Anggota DPR RI Dapil Bali, I Nyoman Parta dan I Nyoman Adi Wiryatama beserta Anggota DPD RI Dapil Bali, Ni Luh Djelantik nampak hadir dalam pertemuan itu. Anggota legislatif Bali yang duduk di Pusat ini meminta agar nama jalan dan Pulau Serangan dikembalikan seperti semula.

Begitu juga pembatas laut yang dipagari dengan pelampung agar segera dibongkar karena kegiatan para nelayan mencari sumber pendapatan. Kondisi ini semakin memantik amarah warga setempat. Investor dinilai mengisolasi warga setempat.

Salah seorang warga yang juga berprofesi sebagai nelayan, I Nyoman Temu Antara mengungkapkan bahwa pagar itu dilakukan sejak lama. Nelayan dilarang memasuki areal yang dibatasi melalui pelampung tersebut.

Larangan itu berasal dari PT BTID. Padahal pantai itu merupakan tempat warga sekitar untuk memancing sejak kecil. Sejak pagar pelampung tersebut dipasang ruang gerak nelayan di Pulau Serangan sudah tidak sebebas dulu lagi. “Laut itu diklaim oleh PT BTID, sehingga kami gak bisa masuk, karena memang dibatasi oleh pagar pelampung, sehingga jukung kami tidak bisa lewat,” ungkapnya.

Baca juga:  OJK akan Keluarkan Kebijakan Dampak Gunung Agung

Mendengar keluhan tersebut, Anggota Komisi IV DPR RI, I Nyoman Adi Wiryatama mengaku prihatin atas adanya pelarangan melintasi kawasan laut di Pulau Serangan. “Kita prihatin, mereka lahir di sini, hidup besar di sini, dan akan mati pun di sini. Kalau kawasan terlalu curiga dengan mereka sangatlah tidak beralasan, karena mereka lahir di sini pasti akan bertanggung jawab kepada daerahnya dan tidak mungkin akan merusak daerahnya, saya yakin itu,” tegas Politisi PDI Perjuangan asal Tabanan ini.
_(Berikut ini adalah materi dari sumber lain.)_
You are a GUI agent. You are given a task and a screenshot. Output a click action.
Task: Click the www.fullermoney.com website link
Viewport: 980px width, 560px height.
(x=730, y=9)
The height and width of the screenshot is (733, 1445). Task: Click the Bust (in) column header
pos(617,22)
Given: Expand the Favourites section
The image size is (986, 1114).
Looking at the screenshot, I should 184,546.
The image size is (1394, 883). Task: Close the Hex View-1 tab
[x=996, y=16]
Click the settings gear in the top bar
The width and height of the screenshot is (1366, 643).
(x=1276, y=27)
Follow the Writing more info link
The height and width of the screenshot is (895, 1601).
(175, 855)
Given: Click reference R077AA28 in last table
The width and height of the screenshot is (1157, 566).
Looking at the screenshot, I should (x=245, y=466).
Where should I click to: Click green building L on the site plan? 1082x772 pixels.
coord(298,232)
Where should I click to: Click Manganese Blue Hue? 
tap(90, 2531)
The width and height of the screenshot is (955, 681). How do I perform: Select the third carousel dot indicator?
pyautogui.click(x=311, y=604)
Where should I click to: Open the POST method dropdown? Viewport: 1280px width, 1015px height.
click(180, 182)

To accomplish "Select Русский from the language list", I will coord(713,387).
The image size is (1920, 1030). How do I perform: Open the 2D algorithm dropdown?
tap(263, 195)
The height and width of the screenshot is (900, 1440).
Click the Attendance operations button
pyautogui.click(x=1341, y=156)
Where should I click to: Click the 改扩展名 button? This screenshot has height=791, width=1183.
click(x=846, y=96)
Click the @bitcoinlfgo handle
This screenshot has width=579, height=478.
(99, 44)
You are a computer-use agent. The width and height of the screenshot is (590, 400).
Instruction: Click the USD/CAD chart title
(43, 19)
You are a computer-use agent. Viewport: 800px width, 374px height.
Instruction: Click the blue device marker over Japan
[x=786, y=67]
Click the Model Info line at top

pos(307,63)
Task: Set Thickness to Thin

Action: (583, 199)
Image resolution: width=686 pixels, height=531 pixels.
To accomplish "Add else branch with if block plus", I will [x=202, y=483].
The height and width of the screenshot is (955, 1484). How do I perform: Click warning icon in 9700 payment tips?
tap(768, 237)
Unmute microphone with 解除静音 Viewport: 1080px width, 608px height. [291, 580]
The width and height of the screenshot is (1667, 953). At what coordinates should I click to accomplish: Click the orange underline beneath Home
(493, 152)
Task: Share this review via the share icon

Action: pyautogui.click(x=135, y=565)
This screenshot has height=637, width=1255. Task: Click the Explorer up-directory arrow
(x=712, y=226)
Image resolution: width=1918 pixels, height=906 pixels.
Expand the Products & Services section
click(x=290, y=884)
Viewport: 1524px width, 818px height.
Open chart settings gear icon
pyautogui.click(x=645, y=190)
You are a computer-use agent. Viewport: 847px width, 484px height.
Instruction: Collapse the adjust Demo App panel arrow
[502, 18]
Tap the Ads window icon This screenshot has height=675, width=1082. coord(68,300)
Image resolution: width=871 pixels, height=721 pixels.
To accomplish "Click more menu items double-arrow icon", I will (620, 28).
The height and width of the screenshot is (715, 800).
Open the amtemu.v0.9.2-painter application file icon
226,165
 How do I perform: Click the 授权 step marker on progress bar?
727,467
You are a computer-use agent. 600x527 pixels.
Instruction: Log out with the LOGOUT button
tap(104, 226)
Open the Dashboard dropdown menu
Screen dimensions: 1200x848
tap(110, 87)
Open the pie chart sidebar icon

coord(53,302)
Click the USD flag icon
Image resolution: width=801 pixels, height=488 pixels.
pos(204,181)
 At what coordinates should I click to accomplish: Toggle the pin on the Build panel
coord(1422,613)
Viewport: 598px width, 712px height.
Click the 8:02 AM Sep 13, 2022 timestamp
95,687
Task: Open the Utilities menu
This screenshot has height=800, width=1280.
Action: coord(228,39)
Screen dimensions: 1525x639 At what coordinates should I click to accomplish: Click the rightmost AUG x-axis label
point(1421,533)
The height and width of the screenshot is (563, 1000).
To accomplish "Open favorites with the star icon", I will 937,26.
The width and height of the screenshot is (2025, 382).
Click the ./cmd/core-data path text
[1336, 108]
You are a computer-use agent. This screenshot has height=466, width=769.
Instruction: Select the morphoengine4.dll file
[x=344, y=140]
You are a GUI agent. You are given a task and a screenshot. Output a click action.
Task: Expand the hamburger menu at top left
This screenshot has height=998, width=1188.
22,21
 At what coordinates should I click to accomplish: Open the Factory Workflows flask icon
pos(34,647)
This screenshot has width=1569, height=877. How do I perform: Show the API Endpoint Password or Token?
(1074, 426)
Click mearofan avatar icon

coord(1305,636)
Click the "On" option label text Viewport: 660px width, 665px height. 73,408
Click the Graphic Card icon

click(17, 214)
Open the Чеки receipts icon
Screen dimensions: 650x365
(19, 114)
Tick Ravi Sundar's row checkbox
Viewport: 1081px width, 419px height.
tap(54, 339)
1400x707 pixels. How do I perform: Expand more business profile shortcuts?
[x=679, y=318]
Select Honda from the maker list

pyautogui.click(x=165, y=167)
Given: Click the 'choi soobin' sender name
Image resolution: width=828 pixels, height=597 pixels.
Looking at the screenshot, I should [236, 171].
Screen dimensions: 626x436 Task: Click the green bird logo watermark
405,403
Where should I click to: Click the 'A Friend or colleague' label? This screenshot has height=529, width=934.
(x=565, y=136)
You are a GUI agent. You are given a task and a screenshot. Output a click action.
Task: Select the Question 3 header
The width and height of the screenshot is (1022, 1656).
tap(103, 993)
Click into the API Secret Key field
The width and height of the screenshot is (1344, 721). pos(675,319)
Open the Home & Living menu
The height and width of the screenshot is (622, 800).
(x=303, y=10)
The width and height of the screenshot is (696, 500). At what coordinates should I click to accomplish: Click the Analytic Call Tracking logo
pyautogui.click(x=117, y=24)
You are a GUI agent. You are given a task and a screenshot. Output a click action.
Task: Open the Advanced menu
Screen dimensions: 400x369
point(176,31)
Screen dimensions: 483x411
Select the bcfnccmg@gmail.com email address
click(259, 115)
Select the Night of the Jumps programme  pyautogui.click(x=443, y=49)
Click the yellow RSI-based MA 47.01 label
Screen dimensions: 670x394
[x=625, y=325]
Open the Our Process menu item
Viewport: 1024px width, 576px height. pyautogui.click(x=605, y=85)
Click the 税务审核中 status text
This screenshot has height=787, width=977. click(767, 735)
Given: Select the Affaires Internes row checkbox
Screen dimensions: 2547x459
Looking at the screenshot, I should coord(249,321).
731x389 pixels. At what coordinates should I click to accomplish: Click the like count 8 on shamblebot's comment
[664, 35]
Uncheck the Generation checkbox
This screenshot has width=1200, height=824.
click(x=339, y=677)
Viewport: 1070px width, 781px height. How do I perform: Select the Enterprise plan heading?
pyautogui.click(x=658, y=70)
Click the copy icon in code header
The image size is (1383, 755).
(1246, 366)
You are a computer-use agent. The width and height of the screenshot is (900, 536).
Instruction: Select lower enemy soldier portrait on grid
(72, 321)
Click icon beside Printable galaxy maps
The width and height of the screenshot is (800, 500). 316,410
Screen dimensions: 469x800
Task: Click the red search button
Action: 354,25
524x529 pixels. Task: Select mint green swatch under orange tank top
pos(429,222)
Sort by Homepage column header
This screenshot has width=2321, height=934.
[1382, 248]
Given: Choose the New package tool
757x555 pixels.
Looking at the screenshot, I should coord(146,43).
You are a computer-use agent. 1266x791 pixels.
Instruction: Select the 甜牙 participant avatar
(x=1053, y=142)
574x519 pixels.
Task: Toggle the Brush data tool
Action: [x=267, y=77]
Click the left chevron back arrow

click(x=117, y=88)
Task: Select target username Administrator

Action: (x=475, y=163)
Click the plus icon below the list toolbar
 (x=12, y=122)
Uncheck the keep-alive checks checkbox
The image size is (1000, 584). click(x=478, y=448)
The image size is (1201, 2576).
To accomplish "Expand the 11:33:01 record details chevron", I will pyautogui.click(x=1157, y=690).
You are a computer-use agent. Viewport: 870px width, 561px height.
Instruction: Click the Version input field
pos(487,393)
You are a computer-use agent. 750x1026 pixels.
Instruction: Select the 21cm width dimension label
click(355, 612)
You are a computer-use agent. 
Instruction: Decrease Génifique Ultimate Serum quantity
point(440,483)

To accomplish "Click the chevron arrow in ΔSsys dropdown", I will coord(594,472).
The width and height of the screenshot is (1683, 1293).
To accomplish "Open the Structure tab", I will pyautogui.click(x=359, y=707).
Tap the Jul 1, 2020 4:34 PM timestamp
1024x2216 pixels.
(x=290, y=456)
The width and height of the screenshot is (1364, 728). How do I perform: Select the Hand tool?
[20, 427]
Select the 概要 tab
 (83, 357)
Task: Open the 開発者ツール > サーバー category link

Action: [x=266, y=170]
Adi Wiryatama mengatakan bahwa permasalahan yang terjadi ini sejatinya sangat simpel. Namun, jika permasalahan simpel ini dibiarkan akan menjadi permasalahan yang besar. Apalagi, Bali sangat kecil sehingga harus dijaga bersama keamanan dan kenyamanannya.

Oleh karena itu, ia sebagai Anggota Komisi IV DPR RI bidang Kelautan dan Kehutanan akan mencarikan solusi terkait permasalahan ini. Jika tidak bisa diselesaikan, pihaknya akan membawa kasus ini ke Komisi IV DPR RI, bahkan ke Presiden Prabowo. “Kami hadir di sini mencarikan solusi agar mereka tidak diperlakukan seperti itu, diisolasi, gak bisa keluar melaut sebagaimana mestinya. Kalau tidak selesai hari ini, kita bertiga akan langsung ke Komisi IV DPR RI, dan bahkan sampai ke Presiden,” tegasnya.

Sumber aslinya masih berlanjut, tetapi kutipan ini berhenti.